Friday, July 29, 2011

Flash more reliable than hard disk?

Andrew Ku has an interesting article at Tom's Hardware showing that, despite claims by the vendors, the evidence so far available as to the reliability of flash-based SSDs in the field shows that they fail at rates comparable with hard drives. These failures have nothing to do with the limited write lifetime of flash, these are enterprise SSDs which have been in service a year or two and are thus nowhere close to their write life.

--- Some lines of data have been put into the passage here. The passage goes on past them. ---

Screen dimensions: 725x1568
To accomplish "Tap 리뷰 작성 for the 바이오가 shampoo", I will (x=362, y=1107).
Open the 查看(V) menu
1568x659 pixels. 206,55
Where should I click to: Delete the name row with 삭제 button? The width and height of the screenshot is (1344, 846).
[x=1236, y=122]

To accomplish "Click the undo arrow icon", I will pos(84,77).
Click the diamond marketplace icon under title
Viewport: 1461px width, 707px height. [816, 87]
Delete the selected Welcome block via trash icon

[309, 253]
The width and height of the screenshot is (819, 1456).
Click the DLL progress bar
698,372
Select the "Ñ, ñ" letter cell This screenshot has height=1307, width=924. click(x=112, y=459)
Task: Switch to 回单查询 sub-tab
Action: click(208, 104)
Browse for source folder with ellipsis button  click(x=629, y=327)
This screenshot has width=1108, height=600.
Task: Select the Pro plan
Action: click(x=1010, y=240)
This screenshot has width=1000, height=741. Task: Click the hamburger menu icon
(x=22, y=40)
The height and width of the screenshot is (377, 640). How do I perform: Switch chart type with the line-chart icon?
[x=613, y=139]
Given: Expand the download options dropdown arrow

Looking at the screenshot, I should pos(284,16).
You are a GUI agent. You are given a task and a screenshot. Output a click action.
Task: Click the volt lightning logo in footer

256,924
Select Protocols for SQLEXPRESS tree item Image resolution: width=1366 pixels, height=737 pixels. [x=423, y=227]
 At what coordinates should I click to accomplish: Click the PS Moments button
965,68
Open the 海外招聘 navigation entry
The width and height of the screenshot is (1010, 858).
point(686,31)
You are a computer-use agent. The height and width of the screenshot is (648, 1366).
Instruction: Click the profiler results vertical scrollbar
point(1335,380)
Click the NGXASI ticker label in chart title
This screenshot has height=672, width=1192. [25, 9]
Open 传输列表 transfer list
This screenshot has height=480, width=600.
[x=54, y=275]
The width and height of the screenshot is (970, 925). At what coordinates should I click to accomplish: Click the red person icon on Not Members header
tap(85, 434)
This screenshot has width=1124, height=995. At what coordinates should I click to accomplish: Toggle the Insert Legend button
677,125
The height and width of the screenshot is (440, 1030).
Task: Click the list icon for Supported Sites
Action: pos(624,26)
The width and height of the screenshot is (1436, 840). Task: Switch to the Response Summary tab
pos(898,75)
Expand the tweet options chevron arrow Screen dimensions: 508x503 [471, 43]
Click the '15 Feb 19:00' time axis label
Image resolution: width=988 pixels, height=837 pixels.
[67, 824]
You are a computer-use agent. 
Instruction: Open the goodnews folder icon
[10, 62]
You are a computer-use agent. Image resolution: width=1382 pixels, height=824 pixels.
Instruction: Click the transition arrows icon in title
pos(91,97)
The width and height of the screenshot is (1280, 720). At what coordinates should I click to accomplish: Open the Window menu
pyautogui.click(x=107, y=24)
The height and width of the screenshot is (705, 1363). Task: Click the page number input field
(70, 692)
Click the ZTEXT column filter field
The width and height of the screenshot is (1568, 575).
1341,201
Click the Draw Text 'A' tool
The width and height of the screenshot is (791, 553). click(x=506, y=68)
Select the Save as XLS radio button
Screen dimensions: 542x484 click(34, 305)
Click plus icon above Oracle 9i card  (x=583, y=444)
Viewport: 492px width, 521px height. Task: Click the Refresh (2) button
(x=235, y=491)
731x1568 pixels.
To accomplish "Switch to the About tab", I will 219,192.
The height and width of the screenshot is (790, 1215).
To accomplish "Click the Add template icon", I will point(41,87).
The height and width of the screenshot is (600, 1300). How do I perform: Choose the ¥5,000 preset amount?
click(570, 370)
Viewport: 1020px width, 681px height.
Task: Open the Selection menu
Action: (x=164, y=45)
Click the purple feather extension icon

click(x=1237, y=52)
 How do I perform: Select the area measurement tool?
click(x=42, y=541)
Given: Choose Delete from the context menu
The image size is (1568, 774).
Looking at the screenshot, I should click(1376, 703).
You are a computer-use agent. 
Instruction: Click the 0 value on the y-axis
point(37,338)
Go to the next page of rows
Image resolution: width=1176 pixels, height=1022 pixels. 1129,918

Although it is easy to believe that SSDs' lack of moving parts should make them more reliable, these results are not surprising:
  • Experience shows that vendors tend to exaggerate the reliability of their products.
  • Root-cause analysis of failures in hard-drive systems shows that 45-75% of failures are not due to the disks themselves, so that even if SSDs were a lot more reliable that hard drives but were used in similar systems, the effect on overall system reliability would be small. In fact, most of the SSDs surveyed were used in hybrid systems alongside disks.
  • The flash SSDs have even more software embedded in them than disk drives. Thus even if their raw storage of bits was more reliable than the disk platters, they would be more vulnerable to software errors.
These are early days for the kinds of mass deployments of SSDs that can generate useful data on field reliability, so there is no suggestion that they should be avoided. The article concludes:
The only definitive conclusion we can reach right now is that you should take any claim of reliability from an SSD vendor with a grain of salt.

1 comment:

David. said...

At The Register Chris Mellor has an interesting article showing how Nimbus, a Flash startup was able to beat NetApp and 3PAR for a large deployment at eBay. Their all-flash system beat the hybrid flash/disk systems not just on 5-year cost of ownership, but also on purchase cost and performance.

These numbers are not directly applicable to archival storage, and the systems in question don't use FAWN techniques. But this suggests that the cost of ownership arguments are starting to dominate.